Olongapo SubicBay BatangGapo Newscenter

Wednesday, July 22, 2009

Olongapo mayor bent on sending local workers to Guam

OLONGAPO CITY – Call it persistence and what you will, but Olongapo City Mayor James “Bong” Gordon Jr. is not about to let go of an opportunity when he sees one.

After learning that a massive military buildup will be made in Guam starting next year, Gordon has been to Guam twice in the last two months to see how his proposal is being accepted by the island’s authorities.

“We cannot just stand by and wait. We have to work fast because the livelihoods of a lot of people depend on this,” Gordon said.

Gordon estimates that some 15,000 to 20,000 jobs would be available once the construction of a huge military complex in Guam starts.

He said that most of the initial construction projects would require carpenters, masons, electricians, heavy equipment operators, pipe fitters, painters, and welders.

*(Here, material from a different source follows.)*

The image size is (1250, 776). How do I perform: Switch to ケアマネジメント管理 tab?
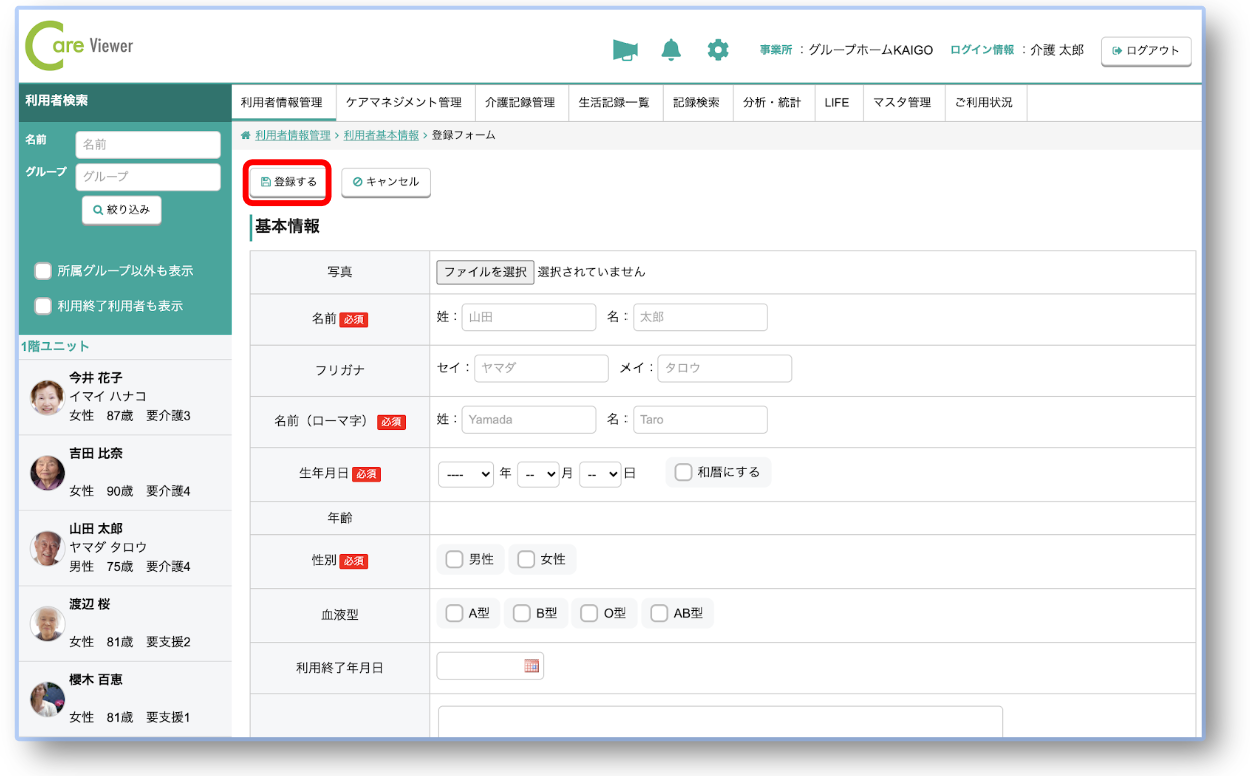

And if Gordon would have his way, Filipinos – specifically those who worked at the former Subic Naval Base, should be given priority during the Guam hiring.

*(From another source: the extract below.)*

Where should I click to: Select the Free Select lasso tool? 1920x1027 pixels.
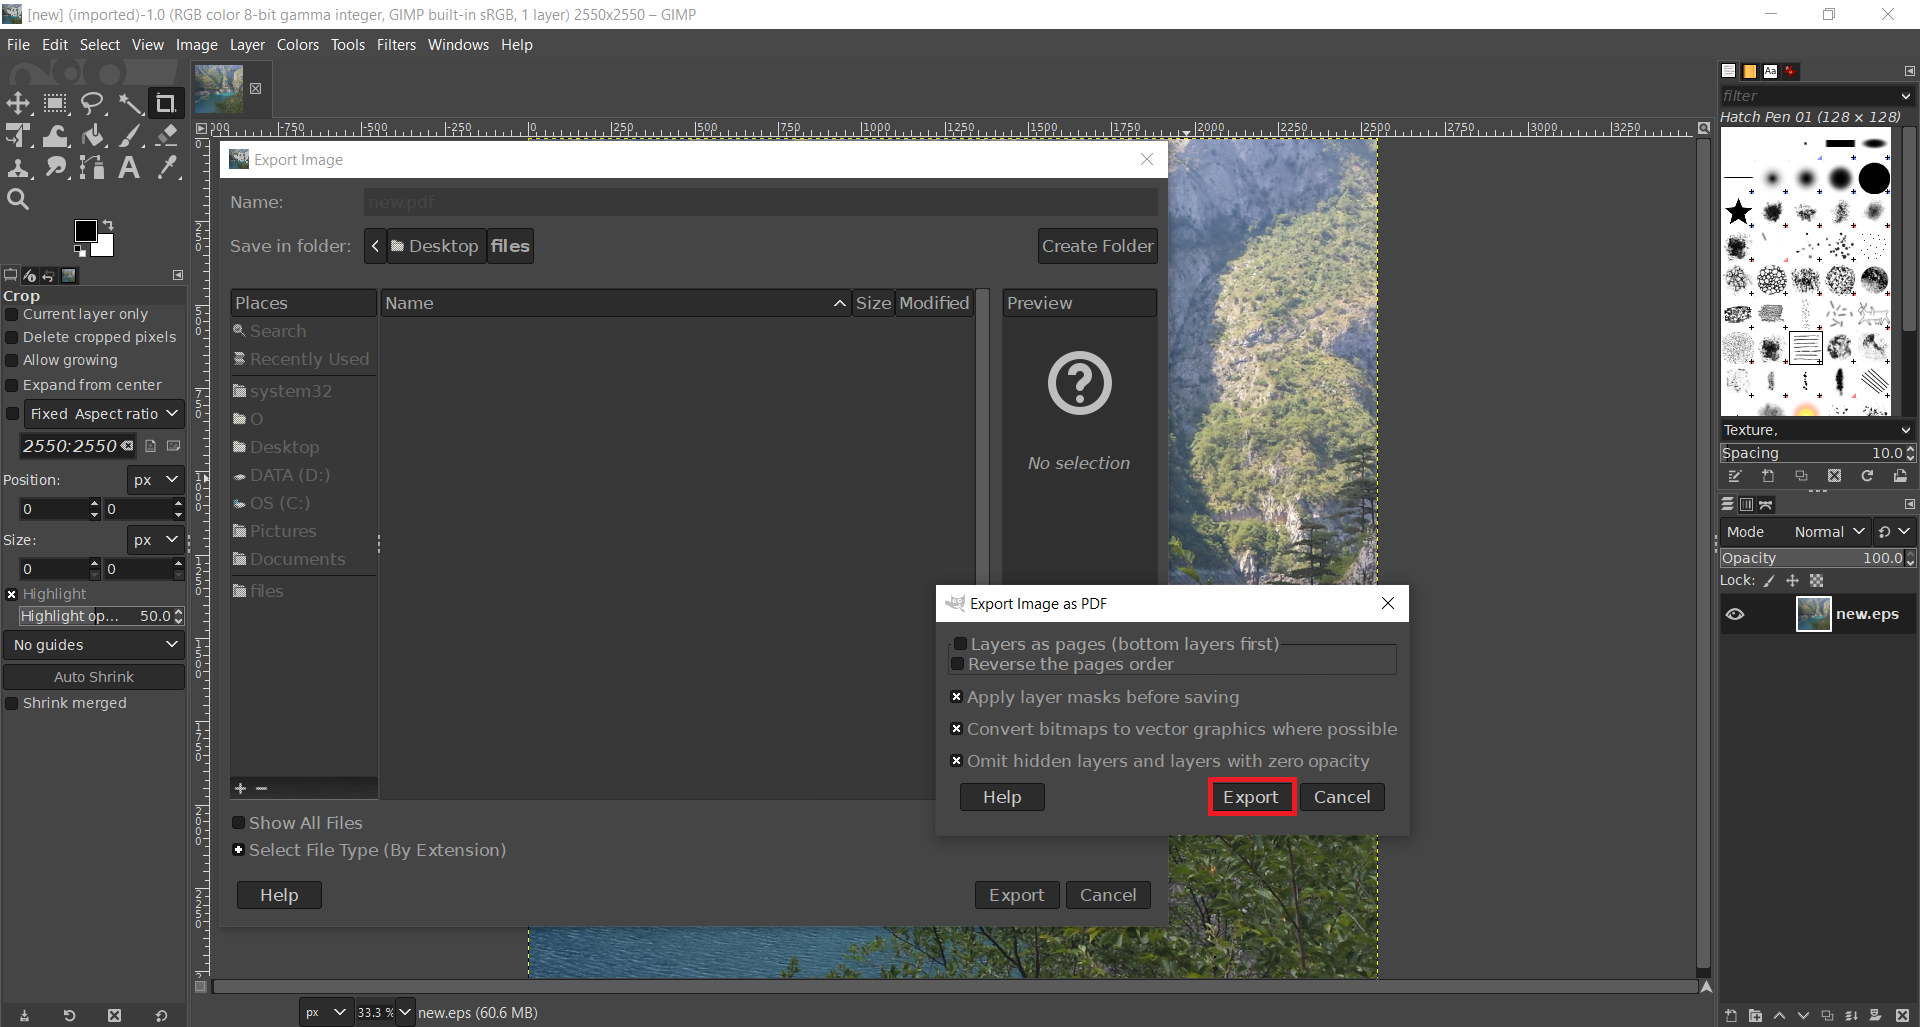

“This is where the former base workers could come in, because they were trained to meet the working standards of the US military,” Gordon also said.

“This is the Olongapo advantage – something that workers from other areas don’t have,” he said.

Gordon said he wants no stone left unturned in the face of the challenges relative to the rules that will govern wage rates and foreign workers.

According to Guam officials, there is now a proposal to amend the 2010 Defense Authorization Act to limit foreign worker participation in Guam’s massive military buildup to 30 percent and raise construction worker pay to roughly $26 an hour.

Guam officials said the current $21-an-hour rate now anticipated by Philippine-based workers is already considered high pay by exchange rate standards.

Guam Gov. Felix Camacho and local businessmen are said to be against this bill, which they consider bad for business.

Gordon said Olongapo and Guam officials are set to sign a sisterhood agreement to enhance goodwill and trade relations between the two communities that share a history of hosting American military facilities.

Gordon said he and Guam senator Eddie Calvo have gone through the initial steps towards the signing of a sister-city accord, including possible areas of mutual help and cooperation.

“Both parties want strong partnership ties because of our common history,” Gordon told The STAR in an interview.